The sub-committee report found that HSBC Mexico's top anti-money laundering official warned head office before leaving the company in 2008 that there was "a culture of pursuing profits and targets at all costs [and it was] only a matter of time before the bank faced criminal sanctions".
"Accountability for past conduct is essential," Senator Levin told the hearing yesterday. "That's what's been missing here."
He said HSBC should have been threatened with the removal of its banking licence in the US, but regulators gave the bank only minor sanctions and warnings until the criminal investigation began in earnest towards the end of the last decade.
In all, six current and former HSBC executives testified before Congress yesterday, in what was billed as a "case study" into how the US banking system can be contaminated by drugs money and terrorist financing, and into how HSBC helped Mexico's vicious drug gangs grow in strength by laundering the proceeds of their trade on America's streets. Irene Dorner, who was appointed last year to head HSBC's North American operations, admitted that the bank's compliance practices had been simply "unacceptable". She said: "I fully appreciate why we are here."
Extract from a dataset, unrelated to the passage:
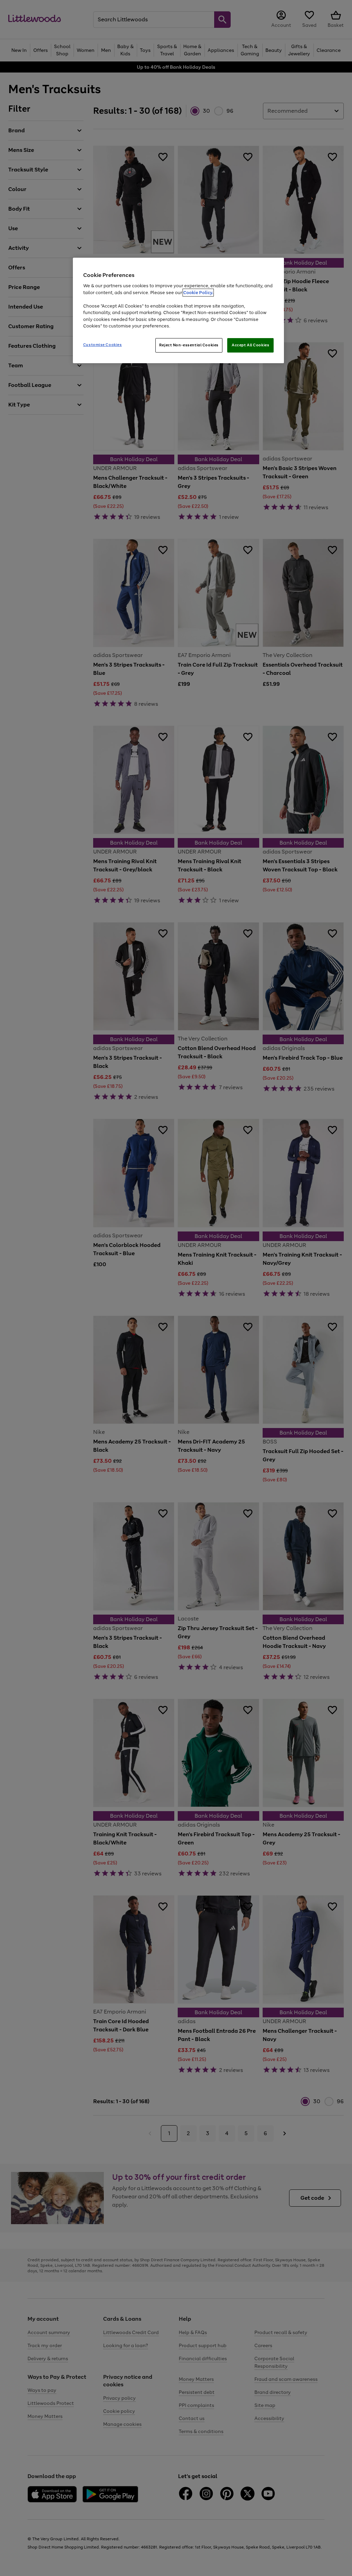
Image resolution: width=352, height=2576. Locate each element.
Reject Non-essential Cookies (189, 345)
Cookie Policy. (198, 292)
HSBC's net income last year was $16.8bn. It operates in about 80 countries and its US division is among the top 10 banks operating in the US, with assets of $210bn. Executives admitted HSBC had underfunded its anti-money laundering effort for years, and said it had raised the budget ninefold since 2010. But while they set out their own list of ways in which it had cleaned up its act since regulators and prosecutors moved in, including imposing new standards directly from London, they also warned that all the steps required by watchdogs had not yet been met.
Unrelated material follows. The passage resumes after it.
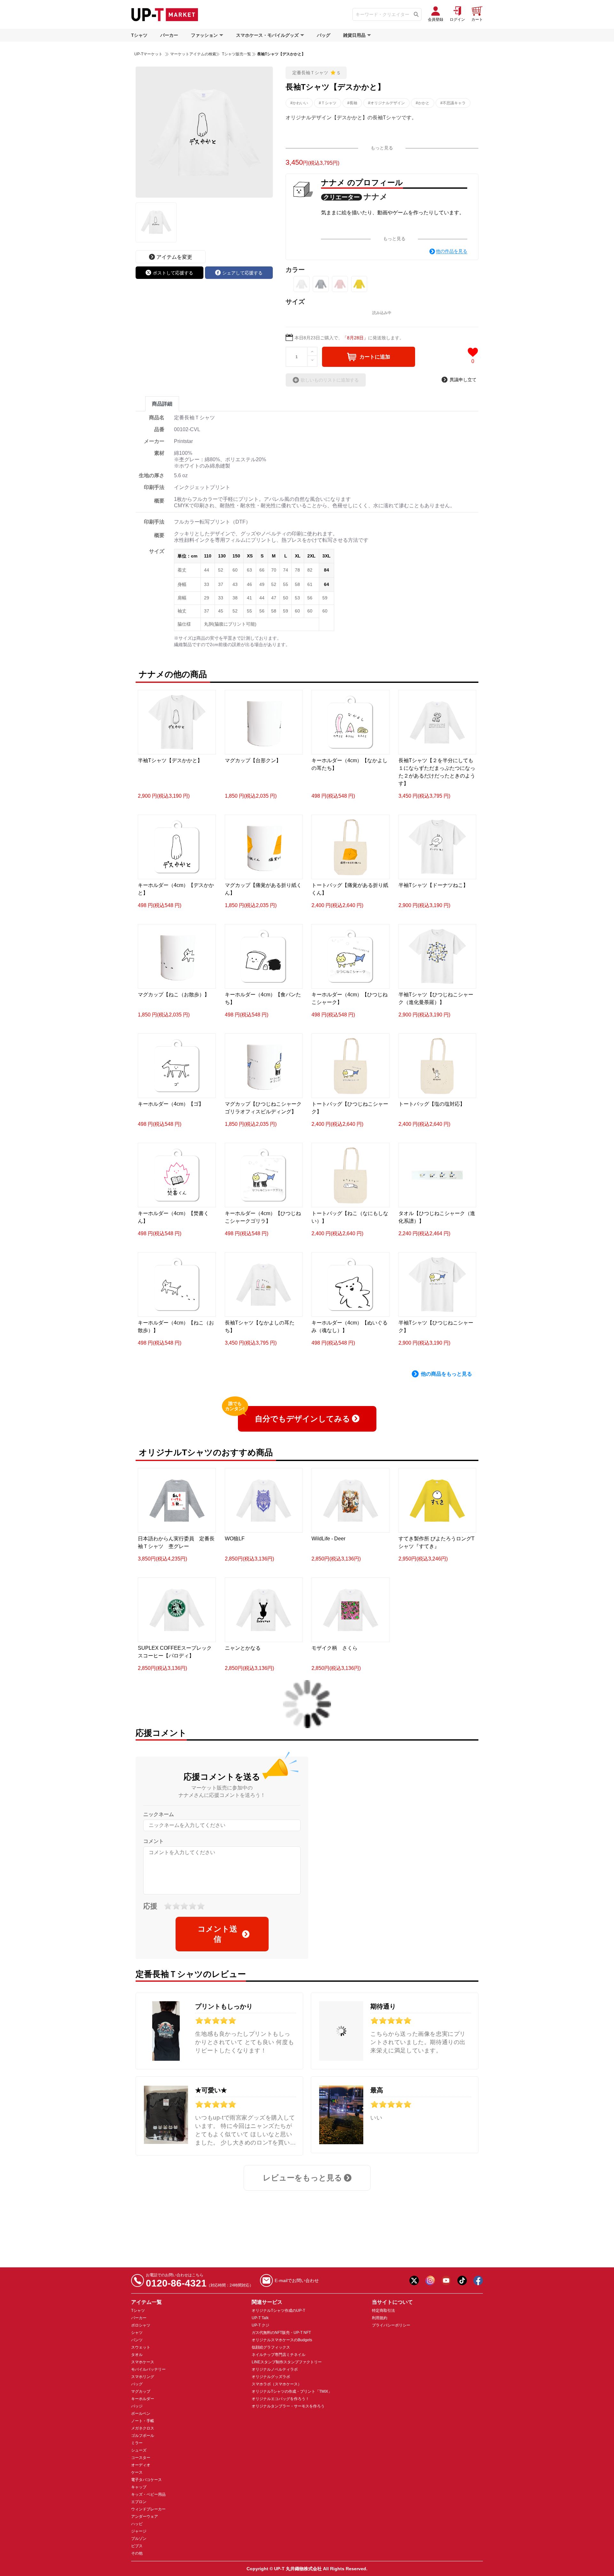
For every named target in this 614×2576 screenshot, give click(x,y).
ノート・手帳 (142, 2421)
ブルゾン (138, 2538)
David Bagley, who had been HSBC's head of group compliance since 2002, stepped down immediately after the committee published its findings.
Mr Bagley, who had a 20-year career with HSBC and was based in London, said: "Despite the best efforts and intentions of many dedicated professionals, HSBC has fallen short of our own expectations and the expectations of our regulators."
Ms Dorner said: "We need to respond not only to regulatory changes but also to advances in technology to the risks posed by the ingenuity of drug traffickers, money launderers, tax evaders and others seeking to use our financial system for illicit purposes. We want our doors to be closed to these bad actors. This is my goal."